This is a list of things that work differently from the standard library and that could potentially be a drawback, depending on your most common use-cases.
Performance trade-offs are covered on a separate page.
This is a core part of our design. Initially, our range adaptors were conditionally const-iterable, but we believe the current design is more concise, making it easier to use and easier to maintain.
The only widely used forward ranges that are not const-iterable are views from the std::ranges library, and we plan to offer equivalent adaptors, so you can replace them.
We never preserve contiguous iterators, and instead always store pointers. This make our types easier to read and debug, and it prevents needlessly nesting templates. If you do non-standard things with your iterators (like bounds-checking), this capability will be lost.
We believe that this trade-off is worthwhile and that bounds-checking should instead be provided by the language (language contracts, security profiles, …). Such features will be added library-wide once available in C++. In the meantime, you can create a custom range-adaptor that re-adds bounds-checking and add it to the end of your adaptor pipelines, if desired (or required).

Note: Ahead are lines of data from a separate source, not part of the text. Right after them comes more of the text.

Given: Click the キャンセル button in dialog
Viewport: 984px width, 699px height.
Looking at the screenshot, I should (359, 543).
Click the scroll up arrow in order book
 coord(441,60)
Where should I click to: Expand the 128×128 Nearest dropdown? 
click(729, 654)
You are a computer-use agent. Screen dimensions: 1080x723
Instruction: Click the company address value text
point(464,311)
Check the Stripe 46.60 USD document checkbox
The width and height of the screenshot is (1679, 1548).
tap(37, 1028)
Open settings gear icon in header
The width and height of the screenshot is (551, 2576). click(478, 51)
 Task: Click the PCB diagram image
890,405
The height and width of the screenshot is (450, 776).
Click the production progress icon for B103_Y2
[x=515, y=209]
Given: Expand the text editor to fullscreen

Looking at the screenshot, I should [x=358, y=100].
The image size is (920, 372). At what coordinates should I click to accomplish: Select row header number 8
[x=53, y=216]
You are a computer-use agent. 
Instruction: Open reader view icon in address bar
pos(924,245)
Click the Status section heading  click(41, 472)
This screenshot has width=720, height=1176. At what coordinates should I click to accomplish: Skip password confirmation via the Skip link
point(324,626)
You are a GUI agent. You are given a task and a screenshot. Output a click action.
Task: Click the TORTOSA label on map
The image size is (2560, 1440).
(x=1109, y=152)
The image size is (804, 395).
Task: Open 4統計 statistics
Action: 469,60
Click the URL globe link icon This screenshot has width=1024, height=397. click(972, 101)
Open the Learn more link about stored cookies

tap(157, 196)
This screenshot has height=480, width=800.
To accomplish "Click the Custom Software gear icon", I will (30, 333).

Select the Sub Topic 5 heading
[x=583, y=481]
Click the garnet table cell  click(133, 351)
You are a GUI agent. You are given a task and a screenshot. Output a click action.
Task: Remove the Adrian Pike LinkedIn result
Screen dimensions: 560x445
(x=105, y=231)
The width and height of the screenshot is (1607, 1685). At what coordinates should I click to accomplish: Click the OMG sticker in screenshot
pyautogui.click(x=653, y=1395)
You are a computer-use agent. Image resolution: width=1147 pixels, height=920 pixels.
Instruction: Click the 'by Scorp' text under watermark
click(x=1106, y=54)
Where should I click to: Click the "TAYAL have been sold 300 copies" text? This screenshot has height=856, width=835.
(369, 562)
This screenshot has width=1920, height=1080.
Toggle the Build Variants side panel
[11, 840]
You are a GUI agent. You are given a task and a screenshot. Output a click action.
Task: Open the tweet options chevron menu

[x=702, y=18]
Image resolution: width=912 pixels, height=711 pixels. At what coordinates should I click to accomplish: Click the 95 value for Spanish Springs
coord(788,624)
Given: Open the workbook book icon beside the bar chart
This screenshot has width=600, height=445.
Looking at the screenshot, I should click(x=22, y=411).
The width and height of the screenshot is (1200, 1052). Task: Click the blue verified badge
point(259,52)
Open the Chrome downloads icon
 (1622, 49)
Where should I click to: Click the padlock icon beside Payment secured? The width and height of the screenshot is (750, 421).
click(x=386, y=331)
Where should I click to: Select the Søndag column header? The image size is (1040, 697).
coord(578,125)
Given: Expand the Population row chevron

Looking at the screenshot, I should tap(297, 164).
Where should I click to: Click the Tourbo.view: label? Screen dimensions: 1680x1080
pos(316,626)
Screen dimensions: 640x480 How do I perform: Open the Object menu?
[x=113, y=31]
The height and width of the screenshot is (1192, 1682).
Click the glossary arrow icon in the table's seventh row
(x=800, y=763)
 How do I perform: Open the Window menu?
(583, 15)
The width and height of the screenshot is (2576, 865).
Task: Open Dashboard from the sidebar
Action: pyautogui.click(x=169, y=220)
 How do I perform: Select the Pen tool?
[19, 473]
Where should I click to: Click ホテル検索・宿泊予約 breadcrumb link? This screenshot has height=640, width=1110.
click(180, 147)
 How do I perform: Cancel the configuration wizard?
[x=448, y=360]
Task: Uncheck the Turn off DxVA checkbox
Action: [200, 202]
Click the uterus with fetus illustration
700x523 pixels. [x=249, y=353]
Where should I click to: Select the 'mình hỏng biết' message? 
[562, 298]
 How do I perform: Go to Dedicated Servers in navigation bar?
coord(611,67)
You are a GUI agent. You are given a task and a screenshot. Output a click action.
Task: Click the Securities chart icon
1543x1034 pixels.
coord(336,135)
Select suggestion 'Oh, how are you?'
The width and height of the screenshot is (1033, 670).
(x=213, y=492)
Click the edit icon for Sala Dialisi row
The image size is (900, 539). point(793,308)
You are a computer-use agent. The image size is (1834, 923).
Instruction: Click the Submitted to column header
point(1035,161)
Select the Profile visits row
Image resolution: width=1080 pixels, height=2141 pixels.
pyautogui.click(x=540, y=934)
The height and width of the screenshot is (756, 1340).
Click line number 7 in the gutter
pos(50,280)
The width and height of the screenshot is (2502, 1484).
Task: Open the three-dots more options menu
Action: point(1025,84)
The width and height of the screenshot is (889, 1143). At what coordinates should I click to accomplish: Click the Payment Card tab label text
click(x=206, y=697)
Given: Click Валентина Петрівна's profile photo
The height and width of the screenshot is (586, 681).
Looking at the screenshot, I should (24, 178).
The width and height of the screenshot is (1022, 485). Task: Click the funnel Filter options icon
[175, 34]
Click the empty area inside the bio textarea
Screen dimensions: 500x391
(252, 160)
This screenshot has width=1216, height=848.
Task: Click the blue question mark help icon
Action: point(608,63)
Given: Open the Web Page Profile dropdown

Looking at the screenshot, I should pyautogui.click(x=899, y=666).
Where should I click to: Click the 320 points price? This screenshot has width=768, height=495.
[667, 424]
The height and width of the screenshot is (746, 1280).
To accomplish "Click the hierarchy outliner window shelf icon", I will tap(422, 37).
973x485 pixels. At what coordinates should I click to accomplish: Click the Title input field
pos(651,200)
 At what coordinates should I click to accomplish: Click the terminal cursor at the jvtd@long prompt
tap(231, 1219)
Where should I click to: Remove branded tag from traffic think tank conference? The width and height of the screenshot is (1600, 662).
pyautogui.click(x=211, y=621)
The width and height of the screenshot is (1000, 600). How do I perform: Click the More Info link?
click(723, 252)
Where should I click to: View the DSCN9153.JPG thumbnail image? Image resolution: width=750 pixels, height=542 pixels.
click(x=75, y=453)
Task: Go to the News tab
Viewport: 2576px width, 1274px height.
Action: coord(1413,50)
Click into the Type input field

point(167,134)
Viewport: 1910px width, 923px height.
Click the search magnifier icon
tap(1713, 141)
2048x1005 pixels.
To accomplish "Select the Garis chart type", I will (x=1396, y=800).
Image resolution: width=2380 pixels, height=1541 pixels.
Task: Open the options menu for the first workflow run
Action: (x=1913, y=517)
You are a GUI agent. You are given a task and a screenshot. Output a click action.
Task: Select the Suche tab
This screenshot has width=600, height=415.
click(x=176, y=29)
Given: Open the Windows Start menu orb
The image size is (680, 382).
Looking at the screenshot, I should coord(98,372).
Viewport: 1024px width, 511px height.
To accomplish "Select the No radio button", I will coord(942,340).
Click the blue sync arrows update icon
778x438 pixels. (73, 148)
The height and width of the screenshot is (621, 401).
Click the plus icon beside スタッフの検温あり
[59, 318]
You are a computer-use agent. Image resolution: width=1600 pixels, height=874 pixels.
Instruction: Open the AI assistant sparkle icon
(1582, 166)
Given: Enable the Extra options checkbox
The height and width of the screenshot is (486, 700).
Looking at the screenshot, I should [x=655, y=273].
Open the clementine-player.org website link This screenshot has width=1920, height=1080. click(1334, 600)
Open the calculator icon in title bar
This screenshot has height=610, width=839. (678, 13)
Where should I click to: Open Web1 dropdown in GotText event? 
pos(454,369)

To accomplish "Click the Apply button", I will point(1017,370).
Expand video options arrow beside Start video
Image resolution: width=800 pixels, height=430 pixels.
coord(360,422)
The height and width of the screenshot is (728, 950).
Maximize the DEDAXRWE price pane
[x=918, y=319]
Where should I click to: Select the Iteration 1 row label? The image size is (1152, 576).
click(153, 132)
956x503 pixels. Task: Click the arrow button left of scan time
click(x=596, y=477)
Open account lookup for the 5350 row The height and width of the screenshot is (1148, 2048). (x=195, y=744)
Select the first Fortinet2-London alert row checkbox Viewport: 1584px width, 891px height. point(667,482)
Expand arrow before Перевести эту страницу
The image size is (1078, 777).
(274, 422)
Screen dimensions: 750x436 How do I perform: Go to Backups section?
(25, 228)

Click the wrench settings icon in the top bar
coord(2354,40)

A change submitted to C++26 1 officially allows this behaviour.
Most standard library adaptor types provide the .base() function which returns the underlying range, and, because
the standard library adaptors normally nest/stack, you can recursively "unpeal" a chained adaptor.
Our library tries to avoid nesting templates when possible, so this is not generally possible, see the page on simpler types.
We believe that the benefits of simpler types greatly outweigh the usefulness of this feature.
It should also be noted that not all standard library adaptors provide .base() and that not all standard library adaptors stack all the time, so you cannot rely on this feature in a generic context to reliably reproduce all intermediate steps. For non-generic contexts, on the other hand, you know the combination of applied adaptors and can just recreate intermediate states if desired.
Because this library stores invocables in the iterator and not the range (for multi-pass range adaptors), we have slightly stronger requirements on the invocables.
In particular, they are invoked through a const &.
This has the effect that, e.g. you cannot pass a mutable lambda expression.
std::vector vec{1,2,3,4};
auto plus1 = [] (int i) mutable { return i + 1; };
auto vue = vec | std::views::transform(plus1); // well-formed
//auto rad = std::ref(vec) | radr::transform(plus1); // ill-formedNote that the mutable keyword has no effect in this particular spot and that invocables that actually do change on iteration are forbidden also in the standard library (they result in undefined behaviour).
We thus believe that the usefulness of mutable invocables is niche, and that it may indeed be benificial that we prevent some undefined behaviour at compile-time.